问题
From a data frame of many columns, I would like to aggregate (i.e. sum
) hundreds of columns by a single column, without specifying each of the column names.
Some sample data:
names <- floor(runif(20, 1, 5))
sample <- cbind(names)
for(i in 1:20){
col <- rnorm(20,2,4)
sample <- cbind(sample, col)
}
What I have until now is the following code, but it gives me that arguments must be the same length.
aggregated <- aggregate.data.frame(sample[,c(2:20)], by = as.list(names), FUN = 'sum')

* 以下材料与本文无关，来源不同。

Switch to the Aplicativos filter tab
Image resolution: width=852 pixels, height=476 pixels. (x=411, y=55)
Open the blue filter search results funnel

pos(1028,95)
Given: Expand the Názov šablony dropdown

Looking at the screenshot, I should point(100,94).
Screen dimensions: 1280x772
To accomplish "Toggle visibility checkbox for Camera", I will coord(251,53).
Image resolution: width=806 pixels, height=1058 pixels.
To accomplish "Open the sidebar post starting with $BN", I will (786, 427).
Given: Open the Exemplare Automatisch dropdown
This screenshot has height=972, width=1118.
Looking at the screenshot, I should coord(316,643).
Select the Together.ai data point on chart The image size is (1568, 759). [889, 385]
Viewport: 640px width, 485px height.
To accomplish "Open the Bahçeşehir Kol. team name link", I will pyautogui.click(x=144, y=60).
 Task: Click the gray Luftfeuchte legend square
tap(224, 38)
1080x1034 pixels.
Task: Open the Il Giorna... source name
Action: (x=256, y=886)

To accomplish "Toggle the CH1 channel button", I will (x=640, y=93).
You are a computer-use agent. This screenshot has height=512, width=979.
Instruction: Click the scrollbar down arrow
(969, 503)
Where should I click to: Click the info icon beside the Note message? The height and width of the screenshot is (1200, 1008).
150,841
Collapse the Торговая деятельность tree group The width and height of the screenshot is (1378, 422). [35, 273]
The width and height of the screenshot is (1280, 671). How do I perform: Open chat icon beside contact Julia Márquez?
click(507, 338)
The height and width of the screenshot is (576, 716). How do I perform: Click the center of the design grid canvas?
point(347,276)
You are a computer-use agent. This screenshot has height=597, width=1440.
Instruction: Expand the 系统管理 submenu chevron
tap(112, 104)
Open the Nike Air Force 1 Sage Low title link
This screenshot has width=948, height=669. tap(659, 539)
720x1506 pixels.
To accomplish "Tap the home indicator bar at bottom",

Original dataset is a lot bigger, so I can't specify the name of each of the columns to be aggregated and I can't use the list function.
回答1:
You don't actually need to list them at all:
aggregate(. ~ names, sample, sum) # . represents all other columns
Of course base R is my favorite but in case someone wants dplyr
:
library(dplyr)
data.frame(sample) %>%
group_by(names) %>%
summarise_each(funs(sum))
回答2:
Just alter your code slightly:
aggregated <- aggregate(sample[,c(2:20)], by = list(names), FUN = 'sum')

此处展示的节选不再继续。